I have decided to start a new public service, and I thought would announce it in this space to attract new customers. Come Arbor Day, or a week from Michaelmas, which ever comes first, I will start the “Certificates of Real Authenticity Program” to issue Certificates of Authenticity to anybody who needs one.

 

Certificates of Authenticity, or COAs as they were known during the Wars of the Roses, serve an important and necessary need in the community. Without a Certificate of Authenticity, how could you be sure that the Chef Bob Deluxe Chopper Upper that you ordered from the infomercial or the blueprint you bought on eBay showing Leonardo Da Vinci’s plans for a steam powered blimp are authentic and not just some fly‑by‑night scheme to separate you from your money? You couldn’t and that’s the point.

 

Certificates of Authenticity offer peace of mind in troubled times. Think of Certificates of Authenticity as small, paper security blankets.

 

Currently, Certificates of Authenticity are only available from people selling things of dubious value. Exactly what legitimacy attaches to a certificate issued by such people is questionable, but apparently it is a great selling point. COAs accompany all manner of things, but faux gems, coins, and art works of various types seem to be the most certified.

 

I hold that the potential market is broader than that. Take for example lemons. Say lemons cost four for a dollar. If I offer a Certificate of Authenticity with each piece of citrus, doubtless the price would go up. The document would certify the fruit’s authenticity as a lemon so that the buyer would have written assurance that he was not getting stuck with a bag of kumquats.

PROBLEM REQUIREMENTS: Carry on the humorous piece about the Certificates of Authenticity service, picking up after its last sentence. The records have nothing to do with this.

RECORD EXCERPTS:

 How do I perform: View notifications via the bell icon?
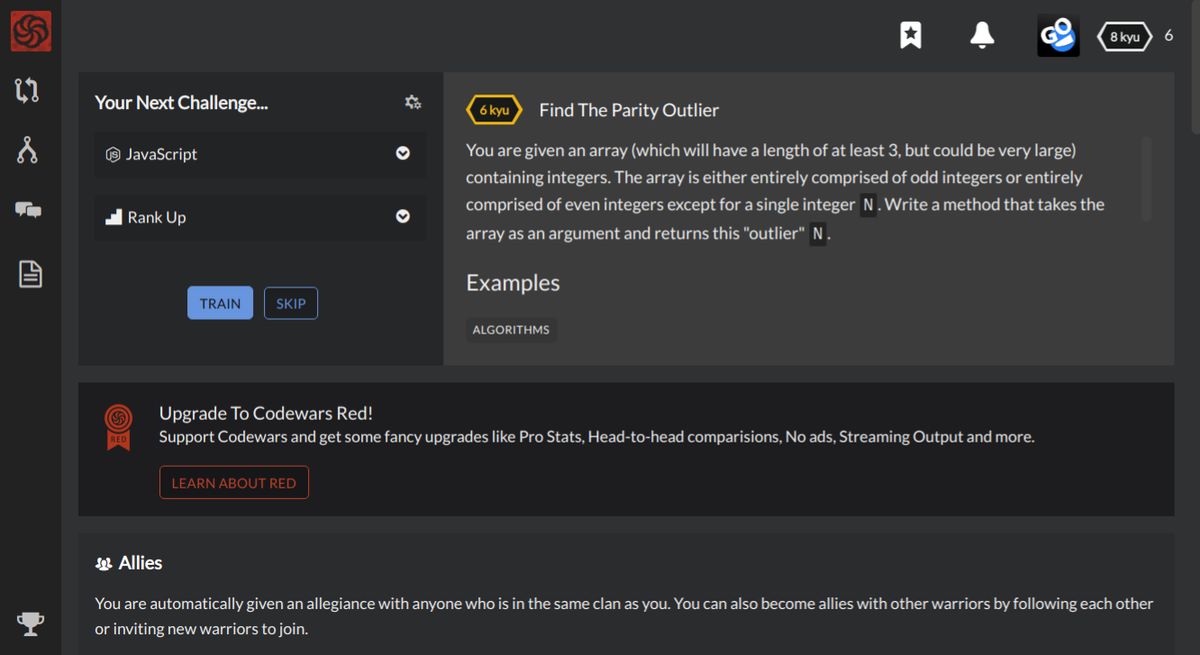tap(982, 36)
...
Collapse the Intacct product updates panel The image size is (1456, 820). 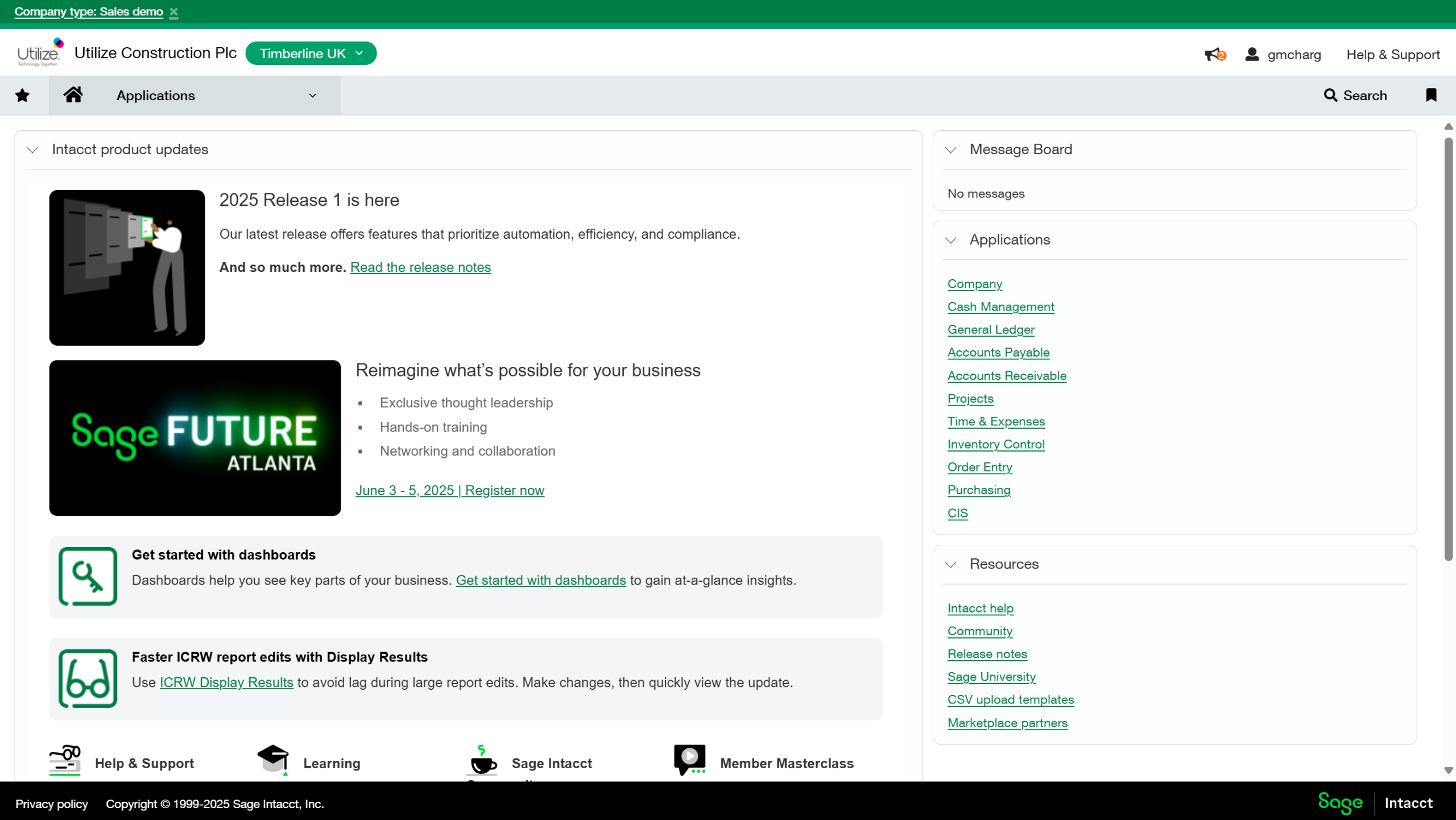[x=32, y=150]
...
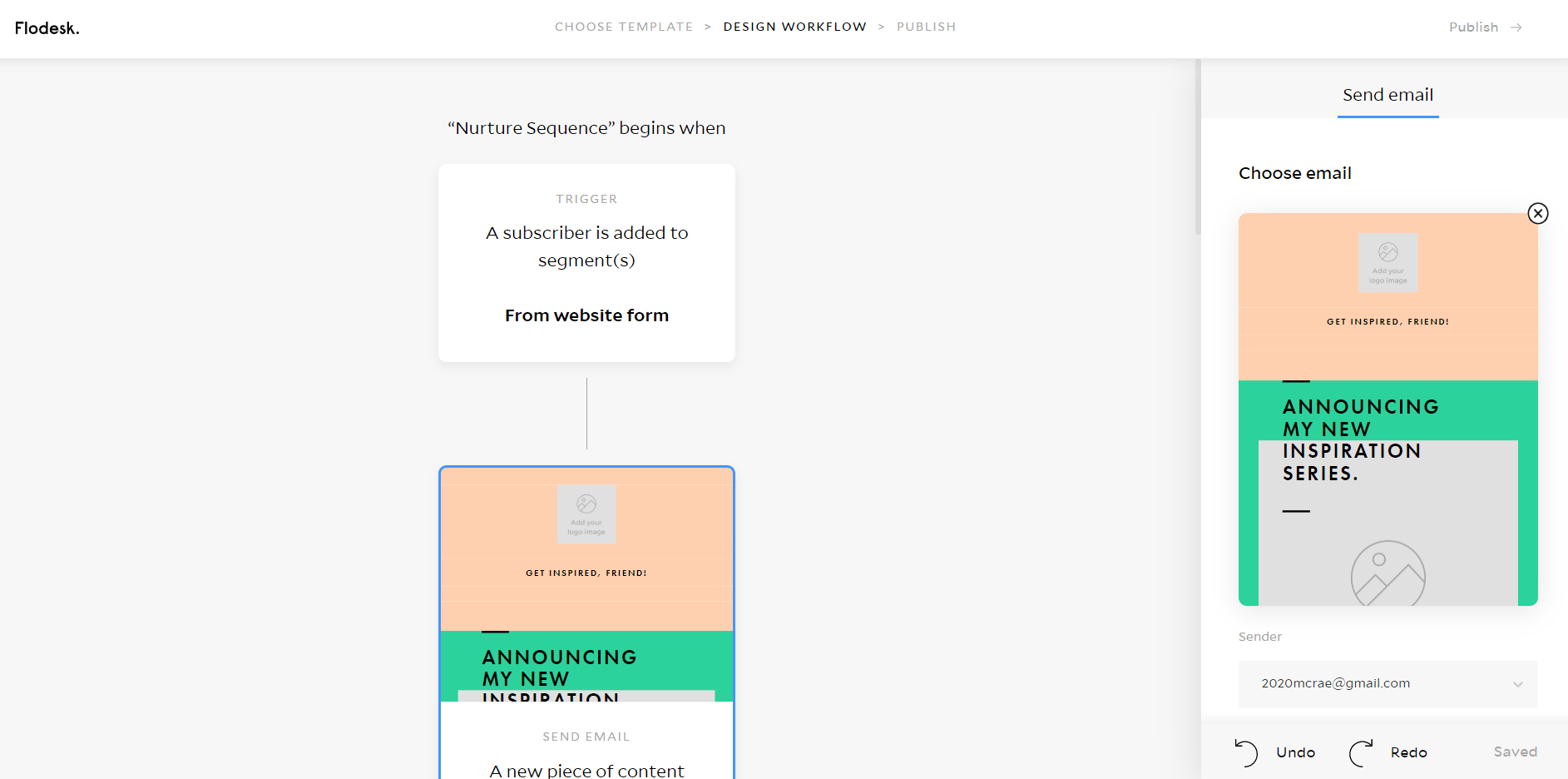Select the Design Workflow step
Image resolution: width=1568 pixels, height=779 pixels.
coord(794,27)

ANSWER TO THE PROBLEM:
 

But anybody can tell the difference between a lemon and a kumquat you said. Not so fast. What with the miracles wrought by computer, lasers, plastic surgery and Hollywood special effects there is very little in this world you can count on these days. If you had a Certificate of Authenticity for your lemons, and they turned out to be kumquats, you would have something to fall back on, or at least wrap the peels in. Think of the peace of mind.

 

Those are just some of the things I could certify. I’m sure I’ll think of more. Certainly many politicians could use a certificate certifying that they were really as loopy as they sound when they make speeches.

 

Once the requests come rolling in, I’m going to get a new printer so the certificates can be done in a kaleidoscope of colors with great graphics and Old English letters. It’s a well known true fact (Dr. Murney. Das Facten Wel Knowen. Berlin; 1923) that anything certified to in Old English letters is even more authentically authentic.